SQL pipelines

This guide explains how to develop pipelines where some of all tasks are SQL scripts.

Quick Start

If you want to take a look at the sample pipeline, you have a few options:

Or run it locally:

ploomber examples --name spec-api-sql

Connecting to databases

Note: For a more detailed explanation on connecting to a database, see: Database configuration.

The first step to write a SQL pipeline is to tell Ploomber how to connect to the database, by providing a function that returns either a ploomber.clients.SQLAlchemyClient or a ploomber.clients.DBAPIClient. These two clients cover all databases supported by Python, even systems like Snowflake or Apache Hive.

SQLAlchemyClient takes a single argument, the database URI (Click here for documentation on sqlalchemy URIs.). As the name suggests, it uses SQLAlchemy under the hood, so any database supported by such library is supported as well. Below, there’s is an example that connects to a local SQLite database:

from ploomber.clients import SQLAlchemyClient

def get_client():
    return SQLAlchemyClient('sqlite:///database.db')

If SQLAlchemy doesn’t support your database, you must use ploomber.clients.DBAPIClient instead. Refer to the documentation for details.

Configuring the task client in pipeline.yaml

To configure your pipeline.yaml to run a SQL task, source must be a path to the SQL script. To indicate how to load the client, you have to include the client key:

tasks:
    source: sql/create-table.sql
    client: clients.get_client
    # task declaration continues...

client must be a dotted path to a function that instantiates a client. If your pipeline.yaml and clients.py are in the same folder, you should be able to do this directly. If they are in a different folder, you’ll have to ensure that the function is importable.

You can reuse the same dotted path in many tasks. However, since it is common for many tasks to query the same database, you may declare a task-level client like this:

clients:
    # all SQLScript tasks use the same client instance
    SQLScript: clients.get_client
    # all SQLDump tasks use the same client instance
    SQLDump: clients.get_client

tasks:
    source: sql/create-table.sql
    # no need to add client here

SQLScript (creates a table/view), and SQLDump (dump to a local file) are the two most common types of SQL tasks, let’s review them in detail.

Creating SQL tables/views with SQLScript

If you want to organize your SQL processing in multiple steps, you can use SQLScript to generate one table/view per task. The declaration in the pipeline.yaml file looks like this:

tasks:
    source: sql/create-table.sql
    client: clients.get_client
    product: [schema, name, table]

product can be a list with three elements: [schema, name, kind], or 2: [name, kind]. Where kind can be table or view.

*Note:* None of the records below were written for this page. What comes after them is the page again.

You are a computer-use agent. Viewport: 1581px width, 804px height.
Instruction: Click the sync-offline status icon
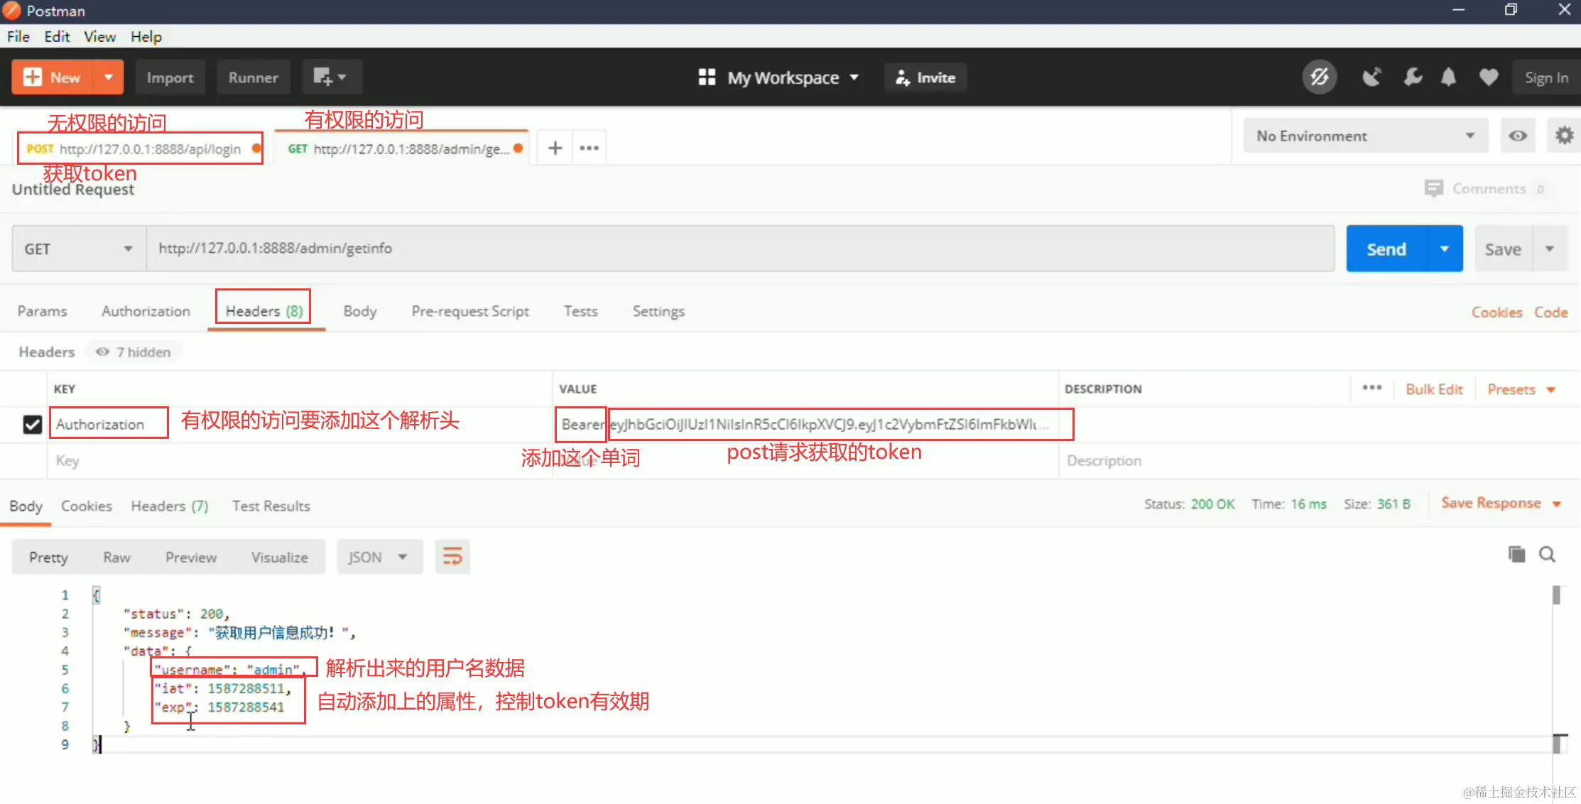[1319, 77]
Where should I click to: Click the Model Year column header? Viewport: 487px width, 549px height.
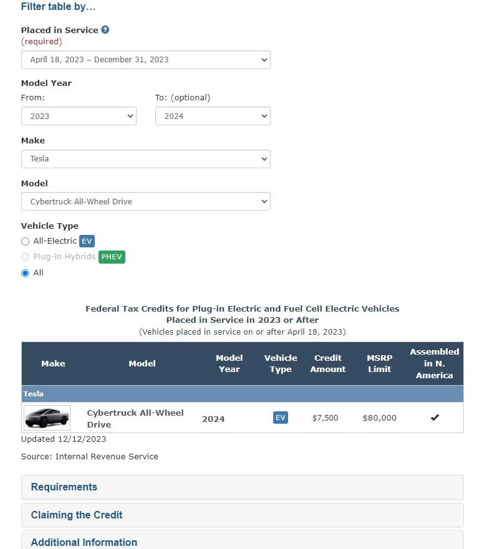(x=229, y=363)
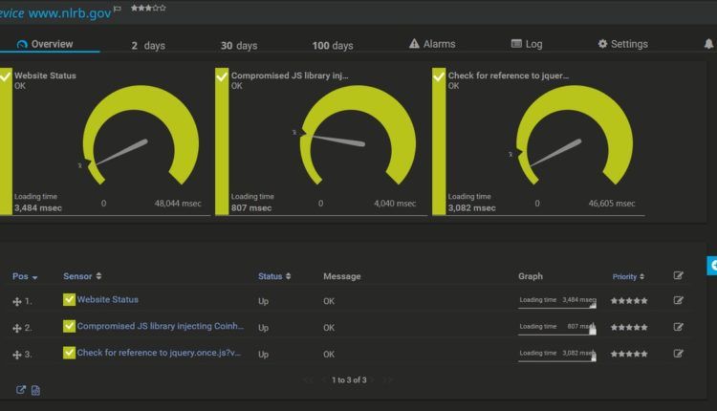
Task: Toggle the Compromised JS library sensor checkbox
Action: 69,326
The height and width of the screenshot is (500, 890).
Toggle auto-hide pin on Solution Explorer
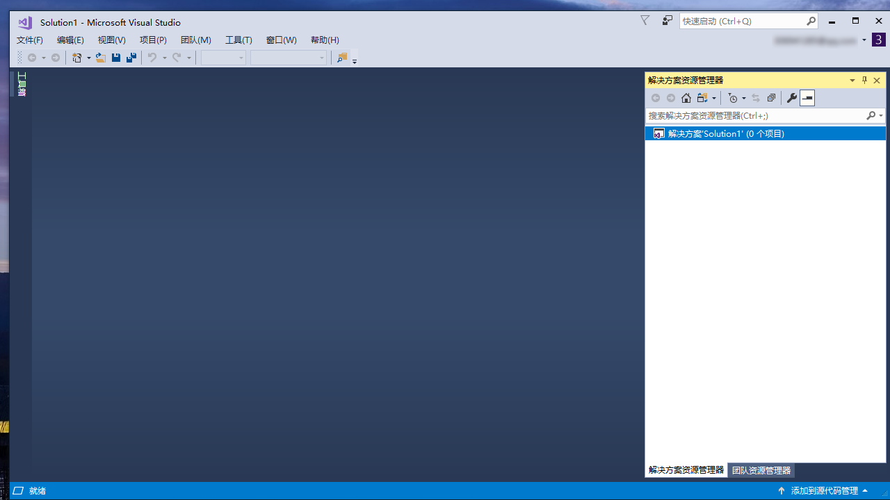pyautogui.click(x=864, y=80)
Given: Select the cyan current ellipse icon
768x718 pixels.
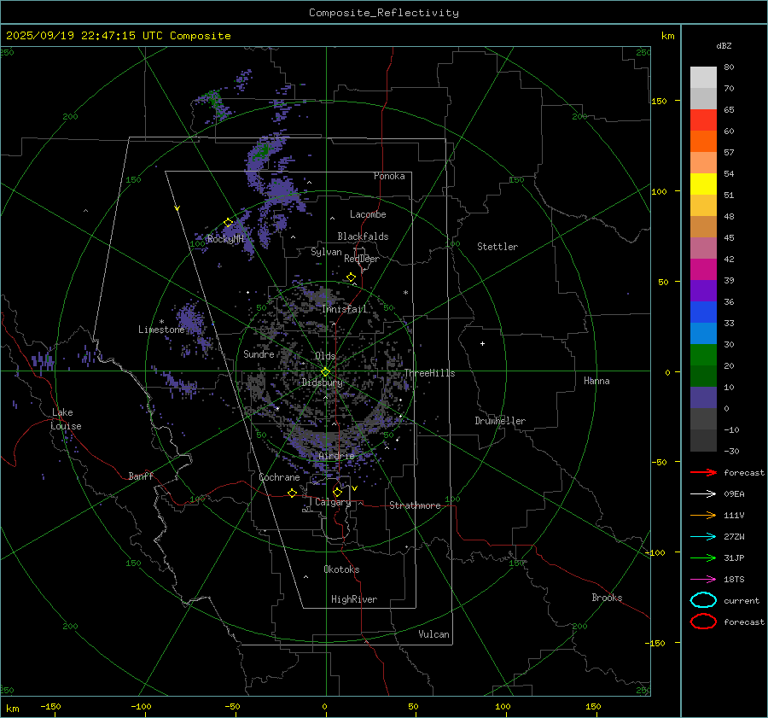Looking at the screenshot, I should point(703,600).
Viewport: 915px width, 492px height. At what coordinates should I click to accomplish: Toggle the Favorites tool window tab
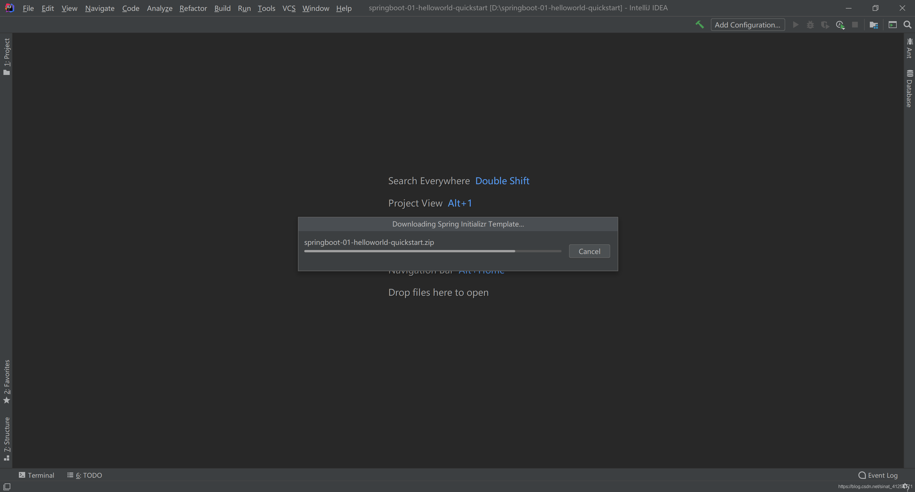point(6,381)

A typical script (sql/create-table.sql in our case) looks like this:

DROP TABLE IF EXISTS {{product}};

CREATE TABLE {{product}} AS
SELECT * FROM schema.clean
# continues...

This DROP TABLE ... CREATE TABLE .. format ensures that the table (or view) is deleted before creating a new version if the source code changes.

Note that we are using a {{product}} placeholder in our script, this will be replaced at runtime for the name value in tasks[*].product (in our case: schema.name.

SQLScript and Product’s metadata

Incremental builds (What are incremental builds?) allow you speed up pipeline execution. To enable this, Ploomber keeps track of source code changes. When tasks generate files (say data.csv), a metadata file is saved next to the product file (e.g., .data.csv.metadata).

To enable incremental builds in SQLScript tasks, you must configure a product metadata backend.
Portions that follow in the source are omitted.